It seems like everyone in the house is taking turns getting sick. First it was the kids with a cold and cough. Then I got hit with what they had, plus a sinus infection and now it’s the hubby’s turn. During all that time, we ended up drinking lots of different kinds of soups because according to my MIL, that will cure any cold 🙂
I always use to reach for the quick cup of soups when it was just me and the hubby but after having kids, I started experimenting with making homemade soups like this Cream of Mushroom Soup and now our favourite Chicken Noodle Soup that I’m sharing with you today.
1 Tbsp ghee (or butter)
3/4 cup chopped onions
1/2 cup of of chopped celery
1/2 cup of chopped carrots
1/2 cup of cut broccoli
8 cups of broth (you can use chicken or vegetable broth)

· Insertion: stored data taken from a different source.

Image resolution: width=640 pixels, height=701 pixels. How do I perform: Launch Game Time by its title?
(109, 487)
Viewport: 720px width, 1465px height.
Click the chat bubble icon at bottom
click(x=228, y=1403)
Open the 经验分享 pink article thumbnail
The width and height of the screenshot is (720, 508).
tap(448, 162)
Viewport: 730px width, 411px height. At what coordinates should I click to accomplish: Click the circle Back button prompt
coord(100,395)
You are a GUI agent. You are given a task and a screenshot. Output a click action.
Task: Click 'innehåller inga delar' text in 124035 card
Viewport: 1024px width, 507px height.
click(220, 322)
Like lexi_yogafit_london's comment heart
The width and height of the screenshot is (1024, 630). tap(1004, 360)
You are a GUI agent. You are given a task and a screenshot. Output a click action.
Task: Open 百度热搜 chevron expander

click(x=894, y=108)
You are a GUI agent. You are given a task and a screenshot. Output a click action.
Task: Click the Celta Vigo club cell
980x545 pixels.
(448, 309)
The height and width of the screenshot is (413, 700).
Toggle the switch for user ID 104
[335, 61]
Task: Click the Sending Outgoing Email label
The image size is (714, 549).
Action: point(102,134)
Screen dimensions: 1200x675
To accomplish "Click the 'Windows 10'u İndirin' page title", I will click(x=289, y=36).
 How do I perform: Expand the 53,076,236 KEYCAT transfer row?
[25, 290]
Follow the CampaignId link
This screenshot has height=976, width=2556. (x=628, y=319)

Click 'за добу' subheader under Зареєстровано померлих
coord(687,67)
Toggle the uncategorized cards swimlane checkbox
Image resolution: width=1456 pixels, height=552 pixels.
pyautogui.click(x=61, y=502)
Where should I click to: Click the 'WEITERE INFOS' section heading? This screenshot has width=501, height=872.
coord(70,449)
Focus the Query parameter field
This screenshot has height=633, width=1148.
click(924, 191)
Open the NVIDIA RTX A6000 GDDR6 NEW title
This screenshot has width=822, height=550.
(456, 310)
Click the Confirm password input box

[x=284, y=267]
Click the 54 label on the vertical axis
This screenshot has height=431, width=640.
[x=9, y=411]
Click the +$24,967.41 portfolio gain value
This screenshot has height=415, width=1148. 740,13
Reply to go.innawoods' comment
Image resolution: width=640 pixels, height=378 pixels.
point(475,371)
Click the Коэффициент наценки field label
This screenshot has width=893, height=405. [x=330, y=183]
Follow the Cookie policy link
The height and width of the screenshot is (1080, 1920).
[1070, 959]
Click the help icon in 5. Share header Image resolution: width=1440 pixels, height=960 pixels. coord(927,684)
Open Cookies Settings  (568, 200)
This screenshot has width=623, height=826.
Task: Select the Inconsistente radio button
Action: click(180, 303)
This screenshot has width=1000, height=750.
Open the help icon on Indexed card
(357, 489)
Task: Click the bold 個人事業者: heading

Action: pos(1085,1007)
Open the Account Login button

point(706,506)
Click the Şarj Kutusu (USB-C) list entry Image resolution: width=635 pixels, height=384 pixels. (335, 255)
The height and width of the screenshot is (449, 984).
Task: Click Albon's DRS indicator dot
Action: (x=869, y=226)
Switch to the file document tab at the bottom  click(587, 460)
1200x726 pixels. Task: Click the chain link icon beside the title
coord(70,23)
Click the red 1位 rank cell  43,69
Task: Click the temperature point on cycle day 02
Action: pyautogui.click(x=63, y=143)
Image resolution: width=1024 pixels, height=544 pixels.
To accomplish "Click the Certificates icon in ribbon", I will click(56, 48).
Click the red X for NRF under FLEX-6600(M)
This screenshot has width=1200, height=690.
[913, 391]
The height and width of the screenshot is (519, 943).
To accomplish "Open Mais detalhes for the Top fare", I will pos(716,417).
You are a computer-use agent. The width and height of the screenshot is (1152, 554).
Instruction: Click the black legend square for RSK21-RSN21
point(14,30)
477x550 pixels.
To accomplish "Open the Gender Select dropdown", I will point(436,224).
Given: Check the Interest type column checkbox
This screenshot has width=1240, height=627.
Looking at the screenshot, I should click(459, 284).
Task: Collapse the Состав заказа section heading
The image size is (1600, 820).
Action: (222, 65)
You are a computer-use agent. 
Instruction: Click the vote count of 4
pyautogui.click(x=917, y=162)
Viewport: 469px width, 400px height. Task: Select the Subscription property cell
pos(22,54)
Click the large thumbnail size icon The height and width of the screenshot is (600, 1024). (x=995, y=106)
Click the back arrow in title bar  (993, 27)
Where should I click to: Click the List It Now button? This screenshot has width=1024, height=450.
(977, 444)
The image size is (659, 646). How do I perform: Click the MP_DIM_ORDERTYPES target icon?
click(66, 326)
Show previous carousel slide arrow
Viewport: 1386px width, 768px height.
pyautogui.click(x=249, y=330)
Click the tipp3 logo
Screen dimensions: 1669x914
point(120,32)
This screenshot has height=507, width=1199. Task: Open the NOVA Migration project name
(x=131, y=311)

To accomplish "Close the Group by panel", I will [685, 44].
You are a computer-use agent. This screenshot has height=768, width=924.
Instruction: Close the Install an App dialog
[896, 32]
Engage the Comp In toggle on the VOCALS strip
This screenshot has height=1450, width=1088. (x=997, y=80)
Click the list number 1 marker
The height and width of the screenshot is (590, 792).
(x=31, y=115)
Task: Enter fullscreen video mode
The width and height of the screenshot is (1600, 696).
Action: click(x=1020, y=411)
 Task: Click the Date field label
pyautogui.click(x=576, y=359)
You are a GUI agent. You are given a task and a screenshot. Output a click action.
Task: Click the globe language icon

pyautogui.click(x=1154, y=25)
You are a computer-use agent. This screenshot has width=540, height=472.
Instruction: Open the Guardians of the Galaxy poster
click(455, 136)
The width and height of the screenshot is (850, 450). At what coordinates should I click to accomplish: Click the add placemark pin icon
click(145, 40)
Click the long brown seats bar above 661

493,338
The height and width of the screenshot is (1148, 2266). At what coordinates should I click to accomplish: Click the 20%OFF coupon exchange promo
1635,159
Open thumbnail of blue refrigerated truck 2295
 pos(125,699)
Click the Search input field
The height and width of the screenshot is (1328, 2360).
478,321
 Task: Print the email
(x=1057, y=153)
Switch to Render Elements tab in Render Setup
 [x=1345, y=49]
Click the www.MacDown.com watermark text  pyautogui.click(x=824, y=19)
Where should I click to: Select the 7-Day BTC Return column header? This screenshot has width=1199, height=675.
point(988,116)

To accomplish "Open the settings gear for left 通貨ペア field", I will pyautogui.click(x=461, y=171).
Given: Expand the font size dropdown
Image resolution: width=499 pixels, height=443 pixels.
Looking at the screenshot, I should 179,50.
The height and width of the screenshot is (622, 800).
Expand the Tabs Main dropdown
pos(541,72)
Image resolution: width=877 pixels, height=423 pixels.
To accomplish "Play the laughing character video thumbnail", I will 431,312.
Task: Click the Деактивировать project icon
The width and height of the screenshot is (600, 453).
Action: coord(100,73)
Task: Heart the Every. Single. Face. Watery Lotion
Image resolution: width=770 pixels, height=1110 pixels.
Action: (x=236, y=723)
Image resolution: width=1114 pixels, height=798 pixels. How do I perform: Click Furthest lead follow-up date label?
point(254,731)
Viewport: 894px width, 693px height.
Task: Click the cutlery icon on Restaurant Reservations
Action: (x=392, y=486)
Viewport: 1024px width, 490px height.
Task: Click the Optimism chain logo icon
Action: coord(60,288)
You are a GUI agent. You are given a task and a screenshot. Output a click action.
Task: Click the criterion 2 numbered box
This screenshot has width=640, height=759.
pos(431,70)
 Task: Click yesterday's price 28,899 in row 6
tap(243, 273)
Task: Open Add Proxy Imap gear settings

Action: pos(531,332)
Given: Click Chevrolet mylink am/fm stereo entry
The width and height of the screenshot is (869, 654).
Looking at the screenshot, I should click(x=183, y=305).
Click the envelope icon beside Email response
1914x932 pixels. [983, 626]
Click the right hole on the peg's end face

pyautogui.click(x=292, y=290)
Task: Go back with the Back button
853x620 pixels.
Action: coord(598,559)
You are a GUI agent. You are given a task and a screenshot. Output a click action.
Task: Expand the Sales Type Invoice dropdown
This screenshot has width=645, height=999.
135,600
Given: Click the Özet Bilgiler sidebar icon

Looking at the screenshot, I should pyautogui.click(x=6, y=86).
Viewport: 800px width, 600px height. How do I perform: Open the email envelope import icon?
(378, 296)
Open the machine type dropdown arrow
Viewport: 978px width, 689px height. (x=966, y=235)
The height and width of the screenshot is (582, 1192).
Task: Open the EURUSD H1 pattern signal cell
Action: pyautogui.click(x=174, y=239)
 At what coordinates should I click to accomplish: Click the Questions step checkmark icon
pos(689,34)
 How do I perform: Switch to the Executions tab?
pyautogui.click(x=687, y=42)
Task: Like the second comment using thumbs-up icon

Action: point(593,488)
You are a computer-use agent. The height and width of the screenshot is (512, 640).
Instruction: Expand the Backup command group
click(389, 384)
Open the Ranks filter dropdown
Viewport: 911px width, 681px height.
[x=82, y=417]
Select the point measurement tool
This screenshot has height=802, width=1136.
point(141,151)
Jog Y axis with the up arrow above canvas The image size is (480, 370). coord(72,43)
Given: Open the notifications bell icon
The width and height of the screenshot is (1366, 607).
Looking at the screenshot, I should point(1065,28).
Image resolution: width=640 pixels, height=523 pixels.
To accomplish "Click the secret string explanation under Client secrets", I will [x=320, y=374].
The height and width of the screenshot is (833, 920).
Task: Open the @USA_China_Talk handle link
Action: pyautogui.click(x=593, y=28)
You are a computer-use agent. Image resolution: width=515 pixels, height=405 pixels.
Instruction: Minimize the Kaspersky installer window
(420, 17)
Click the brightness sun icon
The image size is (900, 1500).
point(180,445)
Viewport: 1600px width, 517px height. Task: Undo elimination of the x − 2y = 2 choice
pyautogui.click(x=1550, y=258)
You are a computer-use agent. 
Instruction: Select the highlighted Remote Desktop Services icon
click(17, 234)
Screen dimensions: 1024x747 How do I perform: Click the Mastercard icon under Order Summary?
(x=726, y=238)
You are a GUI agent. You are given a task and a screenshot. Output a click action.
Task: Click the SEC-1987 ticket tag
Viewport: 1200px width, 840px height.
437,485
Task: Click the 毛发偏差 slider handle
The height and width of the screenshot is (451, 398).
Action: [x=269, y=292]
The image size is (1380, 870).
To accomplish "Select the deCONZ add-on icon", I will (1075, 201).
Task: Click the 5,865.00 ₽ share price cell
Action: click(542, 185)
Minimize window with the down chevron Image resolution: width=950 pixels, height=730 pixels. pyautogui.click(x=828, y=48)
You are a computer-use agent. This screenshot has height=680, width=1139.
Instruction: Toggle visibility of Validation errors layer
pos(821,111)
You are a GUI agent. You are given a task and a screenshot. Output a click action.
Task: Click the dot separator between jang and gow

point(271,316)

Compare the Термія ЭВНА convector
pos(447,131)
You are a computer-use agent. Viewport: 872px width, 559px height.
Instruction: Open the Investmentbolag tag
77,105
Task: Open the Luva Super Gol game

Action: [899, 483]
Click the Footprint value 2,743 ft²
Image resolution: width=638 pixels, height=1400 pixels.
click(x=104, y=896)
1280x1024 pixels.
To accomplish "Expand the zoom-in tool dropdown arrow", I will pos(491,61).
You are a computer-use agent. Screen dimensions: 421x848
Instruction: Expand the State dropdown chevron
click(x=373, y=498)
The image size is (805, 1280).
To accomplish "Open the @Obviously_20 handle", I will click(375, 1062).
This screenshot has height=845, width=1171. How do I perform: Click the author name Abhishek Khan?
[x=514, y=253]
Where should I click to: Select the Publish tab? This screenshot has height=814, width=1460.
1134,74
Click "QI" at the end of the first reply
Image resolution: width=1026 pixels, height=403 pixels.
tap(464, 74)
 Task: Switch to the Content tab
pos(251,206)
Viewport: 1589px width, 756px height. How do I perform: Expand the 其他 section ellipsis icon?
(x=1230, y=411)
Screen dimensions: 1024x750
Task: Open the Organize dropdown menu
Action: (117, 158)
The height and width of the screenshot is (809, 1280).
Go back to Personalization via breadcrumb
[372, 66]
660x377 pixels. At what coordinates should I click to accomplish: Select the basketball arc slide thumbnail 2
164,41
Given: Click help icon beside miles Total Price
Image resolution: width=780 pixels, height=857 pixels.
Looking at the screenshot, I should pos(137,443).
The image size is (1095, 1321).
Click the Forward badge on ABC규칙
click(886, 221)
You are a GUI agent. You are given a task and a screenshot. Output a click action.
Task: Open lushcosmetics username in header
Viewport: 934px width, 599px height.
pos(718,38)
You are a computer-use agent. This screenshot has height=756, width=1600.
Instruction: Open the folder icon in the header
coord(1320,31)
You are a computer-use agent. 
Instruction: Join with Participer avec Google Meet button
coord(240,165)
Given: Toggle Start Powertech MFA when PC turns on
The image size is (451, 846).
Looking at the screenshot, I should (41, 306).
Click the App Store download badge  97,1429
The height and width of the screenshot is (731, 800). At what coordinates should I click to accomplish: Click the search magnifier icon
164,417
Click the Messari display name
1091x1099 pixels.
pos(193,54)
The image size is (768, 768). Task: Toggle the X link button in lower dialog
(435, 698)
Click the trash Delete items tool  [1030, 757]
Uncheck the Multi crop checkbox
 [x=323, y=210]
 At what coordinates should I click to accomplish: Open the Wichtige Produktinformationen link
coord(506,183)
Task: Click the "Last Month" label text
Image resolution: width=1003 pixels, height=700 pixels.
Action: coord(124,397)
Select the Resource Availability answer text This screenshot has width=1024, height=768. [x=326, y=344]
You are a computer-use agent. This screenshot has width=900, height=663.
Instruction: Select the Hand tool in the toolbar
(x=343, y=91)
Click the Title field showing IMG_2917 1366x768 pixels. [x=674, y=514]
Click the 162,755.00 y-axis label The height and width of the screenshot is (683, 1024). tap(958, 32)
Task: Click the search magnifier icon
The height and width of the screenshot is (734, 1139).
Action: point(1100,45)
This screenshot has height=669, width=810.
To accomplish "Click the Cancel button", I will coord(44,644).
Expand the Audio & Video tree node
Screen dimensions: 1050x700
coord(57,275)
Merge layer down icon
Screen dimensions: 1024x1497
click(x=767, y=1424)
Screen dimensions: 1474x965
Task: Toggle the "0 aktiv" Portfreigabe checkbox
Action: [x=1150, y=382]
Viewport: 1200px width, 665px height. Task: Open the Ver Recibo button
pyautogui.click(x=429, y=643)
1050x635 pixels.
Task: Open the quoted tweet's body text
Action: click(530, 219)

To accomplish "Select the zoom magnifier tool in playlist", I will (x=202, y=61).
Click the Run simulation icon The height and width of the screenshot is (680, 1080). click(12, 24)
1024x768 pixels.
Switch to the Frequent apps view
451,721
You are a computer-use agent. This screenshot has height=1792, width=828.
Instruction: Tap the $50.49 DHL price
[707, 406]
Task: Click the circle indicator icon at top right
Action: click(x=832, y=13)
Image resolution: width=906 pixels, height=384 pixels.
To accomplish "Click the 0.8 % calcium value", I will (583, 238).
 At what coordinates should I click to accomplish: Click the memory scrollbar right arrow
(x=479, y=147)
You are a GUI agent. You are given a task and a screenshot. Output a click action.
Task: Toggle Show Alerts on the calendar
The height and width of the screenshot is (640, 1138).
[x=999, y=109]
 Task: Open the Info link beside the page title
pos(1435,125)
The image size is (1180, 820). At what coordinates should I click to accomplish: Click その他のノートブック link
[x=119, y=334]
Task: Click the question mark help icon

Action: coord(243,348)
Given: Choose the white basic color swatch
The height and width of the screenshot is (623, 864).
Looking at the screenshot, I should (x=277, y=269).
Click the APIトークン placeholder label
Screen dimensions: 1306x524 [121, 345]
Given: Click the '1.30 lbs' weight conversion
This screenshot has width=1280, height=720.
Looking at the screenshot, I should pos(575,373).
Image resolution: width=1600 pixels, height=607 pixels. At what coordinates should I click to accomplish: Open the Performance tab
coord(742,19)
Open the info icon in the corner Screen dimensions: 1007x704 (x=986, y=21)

1-2 cups of chopped, cooked chicken breast
1-2 cups of raw egg noodles (you can use more or less to accommodate your preference)
1/2 tsp of dried basil
1/2 tsp of dried oregano
salt and pepper to taste
1. In a large pot, melt your ghee (or butter) on medium heat
2. Add all the vegetables and cook on medium for 5 minutes
3. Add the the broth to the pot. Then add all the other ingredients; chicken, noodles, seasonings.
4. Bring it to a boil. Then reduce the heat to a low simmer for 20 minutes.
5. Let it cool and serve.
That’s all you have to do and your delicious homemade chicken noodle soup is ready. Most of the work comes from cutting and prepping the vegetables, so if you have a chance, do it the night before so the next day when you make the soup, it’s be quick and easy.
Also, if you’re looking for a gluten-free or egg-free recipe, just eliminate the the noodles and you’re good to go.
What’s your favourite soup to have when you’re feeling under the weather?
*The photos above don’t contain any egg noodles as a recent egg and wheat allergy came up in my family and it just happened that the day I took pictures of making the soup was noodle-less.